«Qui straniero il 70%. Un tetto massimo? Avremmo problemi»

Dibattito In via Viganò gli alunni italiani sono 32 su 101. Preside scettica sull’idea lanciata dal ministro Valditara. «Non possiamo dirottare le famiglie fuori dai quartieri»

Alla scuola primaria Gobbi di via Viganò, il 70% degli alunni è di origine straniera. Si parla di 69 bambini, sul totale di 101 iscritti. Anche ad Albate, in alcune aule la percentuale arriva al 50%. Classi molto eterogenee, quindi, con persone provenienti da ogni parte del mondo: la maggior parte, comunque, parla italiano, pur avendo tradizioni e culture diverse. Difficile, in questi contesti, pensare di rispettare la linea indicata dal ministro dell’Istruzione Giuseppe Valditara, che vorrebbe una maggioranza di italiani nelle aule delle scuole, almeno il 70%.

Le parole del ministro

«L’inclusione può avvenire assimilando i nuovi arrivati sui valori fondamentali, quelli che sono racchiusi nella Costituzione e che appartengono alla identità di chi accoglie, oppure realizzando la società del melting pot, dove ognuno pensa e fa ciò che vuole. La prima società ha un futuro ordinato e prospero, la seconda ha di fronte a sé la disgregazione e il caos», sono state le parole del ministro, che hanno generato diverse reazioni.
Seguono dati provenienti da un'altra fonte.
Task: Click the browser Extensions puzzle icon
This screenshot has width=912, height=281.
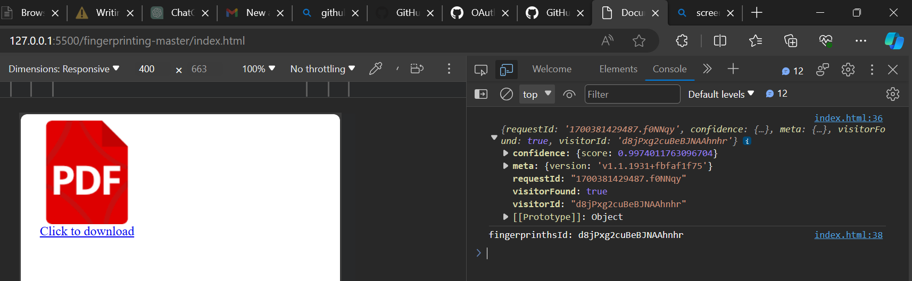Action: pyautogui.click(x=682, y=41)
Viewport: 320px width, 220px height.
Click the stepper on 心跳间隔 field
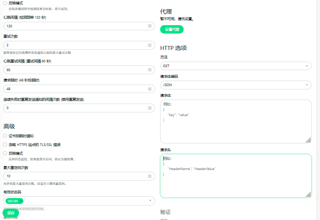point(150,26)
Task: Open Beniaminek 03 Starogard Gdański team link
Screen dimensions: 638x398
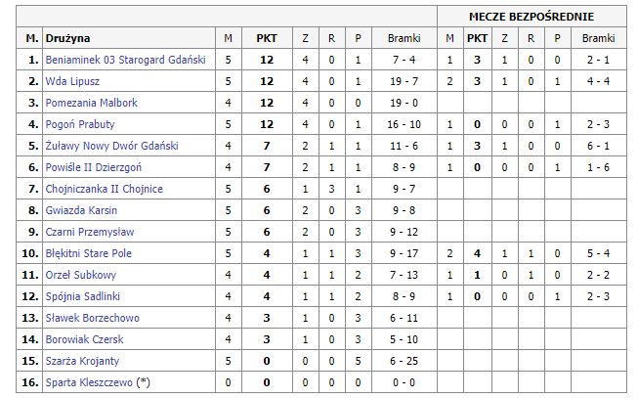Action: [125, 60]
In realtà una disposizione sulla composizione delle classi esiste già da quasi quindici anni e fissa il rapporto massimo consigliato al 30% di studenti non madrelingua, ma difficile da applicare in quei luoghi ad alta densità di stranieri, come in effetti è in diversi quartieri comaschi.
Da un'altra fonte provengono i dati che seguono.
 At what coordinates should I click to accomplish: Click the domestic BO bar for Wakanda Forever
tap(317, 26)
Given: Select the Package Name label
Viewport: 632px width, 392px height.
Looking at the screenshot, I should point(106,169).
«Siamo tutti d’accordo sul fatto che, se le classi sono eterogenee, funzionano meglio - spiega la preside dell’istituto Como Centro Valentina Grohovaz -. Se ci sono sia italiani che stranieri otteniamo una migliore integrazione e manteniamo un livello più alto, ma sarebbe un problema stare sotto il 30% di stranieri. In alcune aree della città, la prevalenza di residenti non è italiana e i genitori iscrivono i figli alla scuola più vicina, anche perché molte di queste mamme non guidano. Ci sono invece famiglie immigrate che preferiscono classi con più italiani, per favorire una maggiore integrazione».

A quel 30% fissato anni fa ci sono comunque deroghe, derivanti dal fatto che in molti casi non ci sono alternative. C’è comunque una distinzione da fare per inquadrare il fenomeno: in Italia, solo il 2,6% degli alunni è Nai (neo arrivati in Italia) con cittadinanza non italiana e che non parlano la nostra lingua. I ragazzi e le ragazze con background migratorio (figli di immigrati o arrivati in Italia da molto tempo) sono il 10,6%. In generale, comunque, in breve tempo tutti acquisiscono la competenza linguistica.

Quartieri e residenza

«Se noi avessimo il potere di gestire le iscrizioni entro questi termini, dovrei convincere i genitori a spostarsi da un’altra parte quando hanno il diritto di iscrivere i figli dove vogliono - aggiunge la preside -. Io comunque non posso né non accettare le iscrizioni delle famiglie straniere che stanno nel loro quartiere, né costringere gli italiani a iscrivere i bambini in quelle scuole. Credo che un bambino che ha una scuola nel suo quartiere abbia il diritto di frequentarla. Lo sentiamo noi italiani ma lo sentono anche gli stranieri».

E conclude Grohovaz: «Molti bambini stranieri sono italofoni, la questione è che vengono da contesti socioculturali diversi, con tutto ciò che questo comporta. Credo che al momento non ci siano le condizioni per realizzare quello che il ministro chiede».